Still stuck on resilience, this time in the middle of the losses of life. Loss comes in many forms. Some losses are furry in nature. I have felt silly and sad at the same time when saying good by to a dog in a vets office. Crying at the vet's office...great. Hope that doesn't come my way again any time soon.
Some losses come in the form of relationships ended for a variety of reasons. People will let us down. Life turns in a moment and the things that seemed dependable reveal themselves to be less than that. A friend used to use the line, "more shall be revealed." I guess I get that line now in a way that I may have missed before.

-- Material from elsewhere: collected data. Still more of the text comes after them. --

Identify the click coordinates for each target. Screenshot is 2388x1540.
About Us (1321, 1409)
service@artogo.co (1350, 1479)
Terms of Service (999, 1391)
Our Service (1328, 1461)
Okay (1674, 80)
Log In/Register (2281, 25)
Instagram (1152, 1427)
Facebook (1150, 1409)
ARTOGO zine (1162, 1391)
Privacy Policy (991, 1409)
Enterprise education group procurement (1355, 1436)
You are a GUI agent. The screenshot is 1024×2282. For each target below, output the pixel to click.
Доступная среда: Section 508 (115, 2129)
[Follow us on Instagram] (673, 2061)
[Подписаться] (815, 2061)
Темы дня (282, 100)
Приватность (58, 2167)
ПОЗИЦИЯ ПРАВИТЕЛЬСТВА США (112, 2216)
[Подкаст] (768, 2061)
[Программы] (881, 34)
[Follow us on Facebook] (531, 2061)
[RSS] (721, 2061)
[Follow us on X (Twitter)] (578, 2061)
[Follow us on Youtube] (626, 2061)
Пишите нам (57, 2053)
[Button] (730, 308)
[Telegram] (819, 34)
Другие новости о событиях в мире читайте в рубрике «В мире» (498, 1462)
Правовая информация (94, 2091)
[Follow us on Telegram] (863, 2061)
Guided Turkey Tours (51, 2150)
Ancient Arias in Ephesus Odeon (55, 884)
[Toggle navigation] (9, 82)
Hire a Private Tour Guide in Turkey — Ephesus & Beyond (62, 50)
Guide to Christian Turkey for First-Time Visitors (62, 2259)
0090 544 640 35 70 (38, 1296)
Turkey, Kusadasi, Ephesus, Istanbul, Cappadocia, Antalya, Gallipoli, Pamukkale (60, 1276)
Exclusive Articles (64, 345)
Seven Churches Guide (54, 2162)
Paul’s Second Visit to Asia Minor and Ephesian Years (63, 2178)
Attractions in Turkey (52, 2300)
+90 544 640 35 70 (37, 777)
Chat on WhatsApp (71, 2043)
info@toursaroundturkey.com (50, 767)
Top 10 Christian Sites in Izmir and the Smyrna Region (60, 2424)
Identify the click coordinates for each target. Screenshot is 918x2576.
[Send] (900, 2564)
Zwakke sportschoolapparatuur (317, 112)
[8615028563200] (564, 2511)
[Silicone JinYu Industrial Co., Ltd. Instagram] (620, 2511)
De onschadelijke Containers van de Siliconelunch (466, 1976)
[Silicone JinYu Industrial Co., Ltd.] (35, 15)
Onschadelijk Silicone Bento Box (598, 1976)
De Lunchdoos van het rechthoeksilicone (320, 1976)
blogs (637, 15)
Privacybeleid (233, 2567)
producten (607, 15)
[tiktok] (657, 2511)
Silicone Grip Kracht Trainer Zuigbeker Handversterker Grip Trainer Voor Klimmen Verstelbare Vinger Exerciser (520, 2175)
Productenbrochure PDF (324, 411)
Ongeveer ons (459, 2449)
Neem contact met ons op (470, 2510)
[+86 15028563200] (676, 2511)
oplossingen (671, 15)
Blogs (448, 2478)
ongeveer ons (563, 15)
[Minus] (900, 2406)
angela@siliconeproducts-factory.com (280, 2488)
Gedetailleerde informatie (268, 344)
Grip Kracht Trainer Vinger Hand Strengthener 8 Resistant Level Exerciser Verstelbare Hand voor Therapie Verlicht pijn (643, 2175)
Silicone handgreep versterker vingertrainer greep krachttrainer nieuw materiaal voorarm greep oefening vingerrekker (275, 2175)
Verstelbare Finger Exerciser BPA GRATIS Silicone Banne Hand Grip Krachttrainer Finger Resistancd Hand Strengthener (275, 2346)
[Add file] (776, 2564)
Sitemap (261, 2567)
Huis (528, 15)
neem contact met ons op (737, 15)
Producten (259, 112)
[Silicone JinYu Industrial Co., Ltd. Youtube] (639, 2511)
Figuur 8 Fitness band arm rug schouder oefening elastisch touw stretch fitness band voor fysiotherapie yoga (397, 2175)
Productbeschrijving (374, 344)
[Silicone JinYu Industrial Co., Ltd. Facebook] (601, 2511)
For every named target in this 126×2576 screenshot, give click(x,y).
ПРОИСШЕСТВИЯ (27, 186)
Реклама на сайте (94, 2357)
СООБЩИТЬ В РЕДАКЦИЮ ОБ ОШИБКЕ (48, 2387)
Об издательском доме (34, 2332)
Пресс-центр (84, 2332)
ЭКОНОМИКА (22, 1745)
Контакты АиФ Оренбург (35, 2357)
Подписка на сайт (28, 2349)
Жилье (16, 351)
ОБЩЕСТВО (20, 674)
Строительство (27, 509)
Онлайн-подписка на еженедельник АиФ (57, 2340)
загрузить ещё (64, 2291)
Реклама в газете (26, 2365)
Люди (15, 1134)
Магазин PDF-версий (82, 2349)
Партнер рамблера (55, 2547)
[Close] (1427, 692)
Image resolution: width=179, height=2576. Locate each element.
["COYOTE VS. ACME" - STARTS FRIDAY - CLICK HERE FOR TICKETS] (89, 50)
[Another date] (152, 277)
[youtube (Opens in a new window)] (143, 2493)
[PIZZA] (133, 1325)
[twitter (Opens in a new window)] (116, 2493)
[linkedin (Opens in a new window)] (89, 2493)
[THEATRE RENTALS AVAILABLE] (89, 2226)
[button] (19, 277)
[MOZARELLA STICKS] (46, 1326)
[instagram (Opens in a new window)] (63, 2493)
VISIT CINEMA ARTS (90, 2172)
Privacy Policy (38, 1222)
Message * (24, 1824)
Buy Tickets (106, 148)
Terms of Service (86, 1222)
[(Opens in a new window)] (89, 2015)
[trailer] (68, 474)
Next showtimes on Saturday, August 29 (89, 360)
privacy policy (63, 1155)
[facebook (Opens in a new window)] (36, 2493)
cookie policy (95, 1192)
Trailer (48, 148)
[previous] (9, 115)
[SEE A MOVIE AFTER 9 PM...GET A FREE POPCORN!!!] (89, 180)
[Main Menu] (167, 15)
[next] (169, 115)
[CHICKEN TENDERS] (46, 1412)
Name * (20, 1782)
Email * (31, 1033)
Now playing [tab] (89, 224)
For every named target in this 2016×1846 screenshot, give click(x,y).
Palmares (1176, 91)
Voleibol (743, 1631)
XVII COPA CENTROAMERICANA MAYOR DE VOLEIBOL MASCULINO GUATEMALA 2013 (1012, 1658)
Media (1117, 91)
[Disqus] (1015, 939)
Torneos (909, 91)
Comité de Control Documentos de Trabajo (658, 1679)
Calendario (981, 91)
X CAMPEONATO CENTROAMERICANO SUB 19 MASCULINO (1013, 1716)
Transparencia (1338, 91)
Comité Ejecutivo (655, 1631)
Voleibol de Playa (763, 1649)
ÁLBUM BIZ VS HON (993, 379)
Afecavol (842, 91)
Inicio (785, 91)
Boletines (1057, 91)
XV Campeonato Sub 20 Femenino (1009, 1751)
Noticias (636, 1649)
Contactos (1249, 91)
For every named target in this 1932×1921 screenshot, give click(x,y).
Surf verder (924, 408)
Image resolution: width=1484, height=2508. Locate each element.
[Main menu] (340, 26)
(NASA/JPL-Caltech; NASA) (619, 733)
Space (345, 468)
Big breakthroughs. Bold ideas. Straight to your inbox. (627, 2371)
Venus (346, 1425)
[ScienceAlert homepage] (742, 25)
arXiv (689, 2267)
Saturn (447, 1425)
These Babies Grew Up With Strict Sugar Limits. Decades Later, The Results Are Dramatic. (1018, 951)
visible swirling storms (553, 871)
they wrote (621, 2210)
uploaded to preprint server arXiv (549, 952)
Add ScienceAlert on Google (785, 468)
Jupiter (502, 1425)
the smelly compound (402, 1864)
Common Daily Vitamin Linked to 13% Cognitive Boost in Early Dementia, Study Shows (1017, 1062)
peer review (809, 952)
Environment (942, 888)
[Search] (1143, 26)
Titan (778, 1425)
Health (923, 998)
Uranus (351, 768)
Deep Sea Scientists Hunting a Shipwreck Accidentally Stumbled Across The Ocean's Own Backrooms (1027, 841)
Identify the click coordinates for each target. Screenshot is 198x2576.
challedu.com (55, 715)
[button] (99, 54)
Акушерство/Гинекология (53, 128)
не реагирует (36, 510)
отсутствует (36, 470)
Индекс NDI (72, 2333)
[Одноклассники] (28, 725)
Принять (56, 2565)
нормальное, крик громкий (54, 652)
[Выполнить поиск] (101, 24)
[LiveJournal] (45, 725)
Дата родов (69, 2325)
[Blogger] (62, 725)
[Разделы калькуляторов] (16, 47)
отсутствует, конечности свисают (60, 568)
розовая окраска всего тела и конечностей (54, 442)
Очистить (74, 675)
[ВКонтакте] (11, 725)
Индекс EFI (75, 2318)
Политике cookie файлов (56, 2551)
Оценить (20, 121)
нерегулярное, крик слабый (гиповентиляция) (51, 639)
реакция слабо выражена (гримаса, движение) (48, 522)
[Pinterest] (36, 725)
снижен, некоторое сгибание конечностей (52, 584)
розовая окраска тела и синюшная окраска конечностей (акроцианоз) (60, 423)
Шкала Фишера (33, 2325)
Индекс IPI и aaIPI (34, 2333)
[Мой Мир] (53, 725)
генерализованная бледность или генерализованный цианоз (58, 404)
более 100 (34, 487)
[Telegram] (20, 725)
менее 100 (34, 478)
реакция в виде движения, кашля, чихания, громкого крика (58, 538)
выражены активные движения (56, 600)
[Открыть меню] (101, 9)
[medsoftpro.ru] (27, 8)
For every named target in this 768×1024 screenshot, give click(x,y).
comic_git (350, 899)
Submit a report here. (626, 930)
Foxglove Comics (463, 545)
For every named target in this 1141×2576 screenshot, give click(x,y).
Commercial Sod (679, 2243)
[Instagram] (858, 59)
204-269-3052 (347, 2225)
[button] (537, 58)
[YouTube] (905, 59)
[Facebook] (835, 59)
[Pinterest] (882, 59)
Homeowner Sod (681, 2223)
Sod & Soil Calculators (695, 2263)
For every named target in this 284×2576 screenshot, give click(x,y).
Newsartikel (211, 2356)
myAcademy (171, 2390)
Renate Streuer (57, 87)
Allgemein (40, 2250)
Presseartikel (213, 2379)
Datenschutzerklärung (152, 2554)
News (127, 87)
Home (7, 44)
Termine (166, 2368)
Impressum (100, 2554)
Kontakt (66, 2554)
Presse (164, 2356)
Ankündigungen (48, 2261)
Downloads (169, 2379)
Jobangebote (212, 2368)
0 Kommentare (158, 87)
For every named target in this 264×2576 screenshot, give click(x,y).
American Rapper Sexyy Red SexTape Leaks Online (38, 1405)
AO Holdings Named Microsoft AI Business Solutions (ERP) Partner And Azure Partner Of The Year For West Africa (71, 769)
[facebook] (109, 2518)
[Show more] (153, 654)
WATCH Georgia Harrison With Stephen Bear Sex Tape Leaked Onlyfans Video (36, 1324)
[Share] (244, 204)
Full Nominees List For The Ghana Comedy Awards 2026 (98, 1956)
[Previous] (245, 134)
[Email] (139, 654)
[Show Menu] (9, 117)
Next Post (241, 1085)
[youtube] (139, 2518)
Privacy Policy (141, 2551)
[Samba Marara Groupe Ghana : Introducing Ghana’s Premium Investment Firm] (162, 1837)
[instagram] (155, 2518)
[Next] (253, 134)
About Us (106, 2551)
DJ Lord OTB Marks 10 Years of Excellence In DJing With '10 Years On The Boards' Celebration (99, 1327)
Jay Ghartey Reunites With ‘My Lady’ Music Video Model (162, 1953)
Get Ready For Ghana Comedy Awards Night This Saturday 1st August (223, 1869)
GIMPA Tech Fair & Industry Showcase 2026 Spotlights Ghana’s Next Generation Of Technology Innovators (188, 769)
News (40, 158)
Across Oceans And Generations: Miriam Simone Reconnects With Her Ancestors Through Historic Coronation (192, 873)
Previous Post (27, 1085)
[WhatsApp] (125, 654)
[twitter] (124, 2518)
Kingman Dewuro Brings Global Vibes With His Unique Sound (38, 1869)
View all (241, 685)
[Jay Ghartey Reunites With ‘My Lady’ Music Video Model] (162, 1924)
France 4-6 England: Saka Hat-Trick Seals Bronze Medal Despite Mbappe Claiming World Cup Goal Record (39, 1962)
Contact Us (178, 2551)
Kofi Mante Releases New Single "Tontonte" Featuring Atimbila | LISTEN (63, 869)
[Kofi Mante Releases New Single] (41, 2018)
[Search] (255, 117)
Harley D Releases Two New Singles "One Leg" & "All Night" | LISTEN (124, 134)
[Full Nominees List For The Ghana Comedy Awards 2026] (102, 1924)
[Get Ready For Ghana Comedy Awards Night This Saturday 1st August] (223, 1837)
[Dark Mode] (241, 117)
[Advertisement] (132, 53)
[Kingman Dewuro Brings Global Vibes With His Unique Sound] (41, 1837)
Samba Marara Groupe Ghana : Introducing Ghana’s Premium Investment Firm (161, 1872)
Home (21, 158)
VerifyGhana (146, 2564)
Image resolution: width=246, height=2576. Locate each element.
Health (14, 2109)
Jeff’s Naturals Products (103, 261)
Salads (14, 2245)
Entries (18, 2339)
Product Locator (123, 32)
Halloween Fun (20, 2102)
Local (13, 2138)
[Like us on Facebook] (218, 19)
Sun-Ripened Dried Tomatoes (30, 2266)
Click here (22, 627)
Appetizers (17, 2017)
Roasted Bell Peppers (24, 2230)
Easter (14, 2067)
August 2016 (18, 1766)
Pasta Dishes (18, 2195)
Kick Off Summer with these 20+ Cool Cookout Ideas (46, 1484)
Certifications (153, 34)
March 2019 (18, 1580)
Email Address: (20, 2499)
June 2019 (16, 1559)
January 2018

Resilience of a Jesus follower is a life lived out within a context of faith expressing itself through love. There needs to be those "in spite times" when love needs to be lived out when it hurts. It grows my faith, and it grows my love. The reality is no one is perfect this side of the pearly gates, none of us are done yet.
... The only thing that counts is faith expressing itself through love.
To pull that off... to live and accept and rejoice about the need and opportunity to live out faith in a way that bounces back that has resilience in it essence...that sums of the life that Christ calls me to.
Is there more yet to be revealed in life as it unfolds around me? Yes, there will be losses and opportunities wrapped up in hope that endures these changes trusting the One who leads me by faith not by sight.